Once again, in this chapter, the souls (or ‘Seekers’, in this case) are presented as being the good guys, because they’re trying to stop the human from jumping down an elevator shaft, and they have concern in their voices, and they’re repeatedly telling her everything’s okay, and blah blah blah.  However, they are chasing her, clearly scaring her, and from what we know about what’s gone on with the soul insertion and the fact that in the prologue she is described as an ‘insurgent’, their reasoning for not wanting her to get hurt is not because they care about her, but rather because they want to use her soulless husk as a vessel to implant one of their souls in.  I’m pretty sure anyone would be running from that, and also willing to die to get away from it.  So how, exactly, are these souls good, innocent, pure, etc., again?  That makes absolutely no sense.  They must have some severe self-perception issues.

Also, again I’m led to wonder what the hell these souls even are.  Her ‘kind’ are taking over earth, she’s been all these different kinds of species that exist in places where humans also exist (or do the other planets have all the species of earth except humans?) and she’s supposed to be one of the more experienced ones, yet this soul has never seen a human before?  It certainly makes it look that way when Meyer describes her perception of the face, and how she was shown other faces before to ‘prepare for this world’.  What form was she in when all this preparation happened?  Did they communicate the information to her via telepathy, since she wouldn’t have been able to hear them without a human body (as outlined in the prologue)?  Or was she told it while in her last host body?  That seems unlikely, as that body is described as “faceless serpentine tentacles” (wtf? Is that “A See Weed”?), so it’s pretty unlikely it had ears.  And why was she being taught any of this if they hadn’t already started their ‘work’ on the humans, which still remains unexplained?

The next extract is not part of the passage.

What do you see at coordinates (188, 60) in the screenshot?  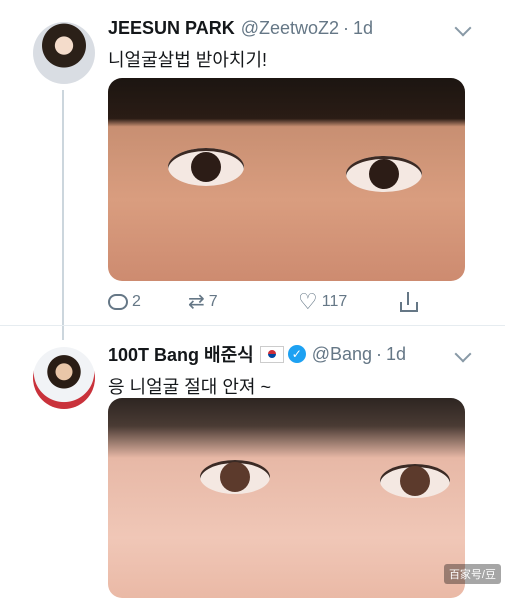 I see `tweet-text: 니얼굴살법 받아치기!` at bounding box center [188, 60].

How incredibly different do each of these souls look from one another, if she thinks that humans are hard to tell apart because they only have ‘tiny variations in colour and shape’?  It was stated in the prologue that she was an especially lovely looking soul; is that what they normally look like, as she was described, or are they all VERY different?  Because that was not the impression I got when reading the prologue.  Meyer might have been clearer on that.  She also might have explained why the soul has never had a problem with these ‘tiny variations in colour and shape’ with any of the other species she’s been before.  Okay, maybe the variations between types and colours of flowers could seem greater than those between individual humans, and we don’t really know how different dragons could be because we have no concrete proof of their existence (unless we’re just thinking dinosaurs), but come on, spiders?  Bats?  Bears?  At best there are small variations between individuals in these species, and they are certainly no greater variations than there are from one human to another.  Much smaller, in fact, as just having all of your facial features in the same general position (which not all humans even have; consider disabilities and defects) does not make one human look exactly like another human.  Maybe the soul has this problem with all the host bodies she’s in, in which case, again, you’d think she’d be used to it by now.  For being such a remarkable soul, she’s certainly not very quick to learn or very observant.

Anyway, despite finding it very hard to tell one human from another, apparently, the soul says she ‘would have known this face among millions’.  Was she debriefed on that too, despite apparently not volunteering for this job?  The description of the face honestly does not sound very remarkable, so there needs to be a bit more context here.

I don’t know, I’m probably being too picky with this, but it just leaves me with so many questions, and the writing wasn’t quite good enough in this chapter to make up for that.  It’s not terrible – yet anyway – and it’s certainly not hard to read beyond my continuing disdain for Meyer’s dialogue and scientific inaccuracies (which I’ve only scratched the surface on), but it’s certainly not good, either.